Jahandideh Samad, Srinivasasainagendra Vinodh, Zhi Degui
Section on Statistical Genetics, Department of Biostatistics, University of Alabama at Birmingham, Birmingham, AL, USA.
Section on Statistical Genetics, Department of Biostatistics, University of Alabama at Birmingham, Birmingham, AL, USA.
J Theor Biol. 2012 Nov 7;312:65-75. doi: 10.1016/j.jtbi.2012.07.013. Epub 2012 Aug 3.

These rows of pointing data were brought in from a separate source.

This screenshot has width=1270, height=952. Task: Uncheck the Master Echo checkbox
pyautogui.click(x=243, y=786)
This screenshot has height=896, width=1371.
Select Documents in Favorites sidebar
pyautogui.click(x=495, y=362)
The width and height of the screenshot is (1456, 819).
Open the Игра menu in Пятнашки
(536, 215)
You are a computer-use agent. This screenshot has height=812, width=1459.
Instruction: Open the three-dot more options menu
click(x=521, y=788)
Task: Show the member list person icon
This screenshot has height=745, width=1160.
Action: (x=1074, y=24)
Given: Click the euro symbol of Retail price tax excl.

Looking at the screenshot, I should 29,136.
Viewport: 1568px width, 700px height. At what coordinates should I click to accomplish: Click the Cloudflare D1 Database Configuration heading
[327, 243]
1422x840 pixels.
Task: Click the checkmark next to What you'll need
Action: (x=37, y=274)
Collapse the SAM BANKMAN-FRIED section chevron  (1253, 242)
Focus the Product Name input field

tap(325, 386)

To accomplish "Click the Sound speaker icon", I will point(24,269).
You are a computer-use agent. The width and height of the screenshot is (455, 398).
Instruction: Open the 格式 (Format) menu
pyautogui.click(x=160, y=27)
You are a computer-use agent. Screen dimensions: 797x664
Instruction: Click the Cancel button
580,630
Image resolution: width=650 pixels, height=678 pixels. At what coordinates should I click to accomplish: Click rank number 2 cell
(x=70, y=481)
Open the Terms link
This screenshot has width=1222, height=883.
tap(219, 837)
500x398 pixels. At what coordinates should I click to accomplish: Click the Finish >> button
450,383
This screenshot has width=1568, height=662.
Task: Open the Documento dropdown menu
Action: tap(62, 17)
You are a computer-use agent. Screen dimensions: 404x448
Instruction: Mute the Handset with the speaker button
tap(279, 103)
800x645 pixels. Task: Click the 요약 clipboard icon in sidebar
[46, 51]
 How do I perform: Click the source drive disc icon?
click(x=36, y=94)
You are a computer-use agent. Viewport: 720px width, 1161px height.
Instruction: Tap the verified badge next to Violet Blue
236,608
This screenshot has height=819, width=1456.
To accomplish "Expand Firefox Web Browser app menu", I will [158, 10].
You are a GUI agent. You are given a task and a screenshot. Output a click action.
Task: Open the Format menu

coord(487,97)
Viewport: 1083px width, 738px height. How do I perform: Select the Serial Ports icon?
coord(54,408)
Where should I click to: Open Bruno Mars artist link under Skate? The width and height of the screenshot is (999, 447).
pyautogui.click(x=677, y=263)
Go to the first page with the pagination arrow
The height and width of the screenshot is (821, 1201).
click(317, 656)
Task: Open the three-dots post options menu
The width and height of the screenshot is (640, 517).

RNA-protein interaction plays an important role in various cellular processes, such as protein synthesis, gene regulation, post-transcriptional gene regulation, alternative splicing, and infections by RNA viruses. In this study, using Gene Ontology Annotated (GOA) and Structural Classification of Proteins (SCOP) databases an automatic procedure was designed to capture structurally solved RNA-binding protein domains in different subclasses. Subsequently, we applied tuned multi-class SVM (TMCSVM), Random Forest (RF), and multi-class ℓ1/ℓq-regularized logistic regression (MCRLR) for analysis and classifying RNA-binding protein domains based on a comprehensive set of sequence and structural features. In this study, we compared prediction accuracy of three different state-of-the-art predictor methods. From our results, TMCSVM outperforms the other methods and suggests the potential of TMCSVM as a useful tool for facilitating the multi-class prediction of RNA-binding protein domains. On the other hand, MCRLR by elucidating importance of features for their contribution in predictive accuracy of RNA-binding protein domains subclasses, helps us to provide some biological insights into the roles of sequences and structures in protein-RNA interactions.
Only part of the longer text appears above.